* _TASK DETAILS_
Filter the records below down to lines containing "search".
- - - -
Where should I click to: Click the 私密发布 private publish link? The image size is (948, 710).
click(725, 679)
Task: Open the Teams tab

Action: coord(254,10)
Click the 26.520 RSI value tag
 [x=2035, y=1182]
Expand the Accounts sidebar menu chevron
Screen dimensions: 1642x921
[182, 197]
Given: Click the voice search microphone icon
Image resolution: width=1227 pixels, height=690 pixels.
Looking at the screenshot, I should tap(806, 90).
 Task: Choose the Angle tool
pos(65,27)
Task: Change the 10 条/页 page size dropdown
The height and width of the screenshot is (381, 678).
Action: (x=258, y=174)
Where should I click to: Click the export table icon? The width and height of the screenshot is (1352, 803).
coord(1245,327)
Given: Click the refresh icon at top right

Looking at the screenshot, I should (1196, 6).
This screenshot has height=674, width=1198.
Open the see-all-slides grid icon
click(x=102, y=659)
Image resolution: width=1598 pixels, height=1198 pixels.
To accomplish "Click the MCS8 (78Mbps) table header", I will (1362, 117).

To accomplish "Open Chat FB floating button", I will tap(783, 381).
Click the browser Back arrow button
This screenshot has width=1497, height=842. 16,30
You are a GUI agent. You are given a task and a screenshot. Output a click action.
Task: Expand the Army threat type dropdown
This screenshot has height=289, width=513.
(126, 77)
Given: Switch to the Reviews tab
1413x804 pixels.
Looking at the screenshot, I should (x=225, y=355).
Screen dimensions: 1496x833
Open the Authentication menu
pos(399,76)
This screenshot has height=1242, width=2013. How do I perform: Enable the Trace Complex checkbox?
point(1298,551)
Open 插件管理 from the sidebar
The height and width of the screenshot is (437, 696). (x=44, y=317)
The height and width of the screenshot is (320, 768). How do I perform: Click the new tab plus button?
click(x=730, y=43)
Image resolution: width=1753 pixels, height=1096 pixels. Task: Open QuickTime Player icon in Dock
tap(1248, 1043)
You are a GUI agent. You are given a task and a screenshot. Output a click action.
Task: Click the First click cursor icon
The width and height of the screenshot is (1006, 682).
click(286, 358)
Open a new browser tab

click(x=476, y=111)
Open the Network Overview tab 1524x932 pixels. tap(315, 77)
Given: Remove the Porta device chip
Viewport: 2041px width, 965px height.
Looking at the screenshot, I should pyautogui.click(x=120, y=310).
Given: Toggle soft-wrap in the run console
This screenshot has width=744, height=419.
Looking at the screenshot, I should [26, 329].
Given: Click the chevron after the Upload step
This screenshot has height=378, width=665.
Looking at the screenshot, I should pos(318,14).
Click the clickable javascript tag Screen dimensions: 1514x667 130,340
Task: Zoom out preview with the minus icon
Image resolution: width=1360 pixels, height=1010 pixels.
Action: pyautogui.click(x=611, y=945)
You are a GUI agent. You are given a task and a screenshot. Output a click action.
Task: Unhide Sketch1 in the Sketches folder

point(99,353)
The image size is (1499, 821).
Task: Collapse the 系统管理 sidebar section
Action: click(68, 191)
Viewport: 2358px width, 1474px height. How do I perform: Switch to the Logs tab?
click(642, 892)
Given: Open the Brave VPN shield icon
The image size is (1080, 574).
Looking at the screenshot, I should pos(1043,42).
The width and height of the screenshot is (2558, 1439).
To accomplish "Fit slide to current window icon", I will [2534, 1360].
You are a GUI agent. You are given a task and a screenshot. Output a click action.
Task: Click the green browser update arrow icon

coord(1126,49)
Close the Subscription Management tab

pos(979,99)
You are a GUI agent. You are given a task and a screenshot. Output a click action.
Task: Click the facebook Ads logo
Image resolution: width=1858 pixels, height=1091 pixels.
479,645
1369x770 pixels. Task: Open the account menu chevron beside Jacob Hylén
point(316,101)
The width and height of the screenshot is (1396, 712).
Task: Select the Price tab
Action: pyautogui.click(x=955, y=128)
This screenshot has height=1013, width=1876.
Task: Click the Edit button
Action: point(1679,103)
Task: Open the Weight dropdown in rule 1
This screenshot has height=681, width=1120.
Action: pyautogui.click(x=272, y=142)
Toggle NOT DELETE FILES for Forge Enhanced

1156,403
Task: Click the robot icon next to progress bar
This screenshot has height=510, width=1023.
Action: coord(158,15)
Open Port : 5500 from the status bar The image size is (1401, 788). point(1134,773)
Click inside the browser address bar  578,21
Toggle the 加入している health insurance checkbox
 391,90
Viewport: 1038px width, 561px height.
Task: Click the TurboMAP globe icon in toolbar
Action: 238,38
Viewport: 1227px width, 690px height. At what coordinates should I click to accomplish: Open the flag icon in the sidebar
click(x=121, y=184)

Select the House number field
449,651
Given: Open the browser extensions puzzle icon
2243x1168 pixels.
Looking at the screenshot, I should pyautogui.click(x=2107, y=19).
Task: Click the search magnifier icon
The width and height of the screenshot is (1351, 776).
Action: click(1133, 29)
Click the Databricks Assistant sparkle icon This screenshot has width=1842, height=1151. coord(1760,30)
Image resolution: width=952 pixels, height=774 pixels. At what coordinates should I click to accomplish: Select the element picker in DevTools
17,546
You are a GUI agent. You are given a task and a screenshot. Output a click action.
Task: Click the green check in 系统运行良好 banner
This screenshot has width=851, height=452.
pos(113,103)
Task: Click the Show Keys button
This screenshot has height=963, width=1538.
- - - -
* _ANSWER_
Given: Click the voice search microphone icon
Task: Click the search magnifier icon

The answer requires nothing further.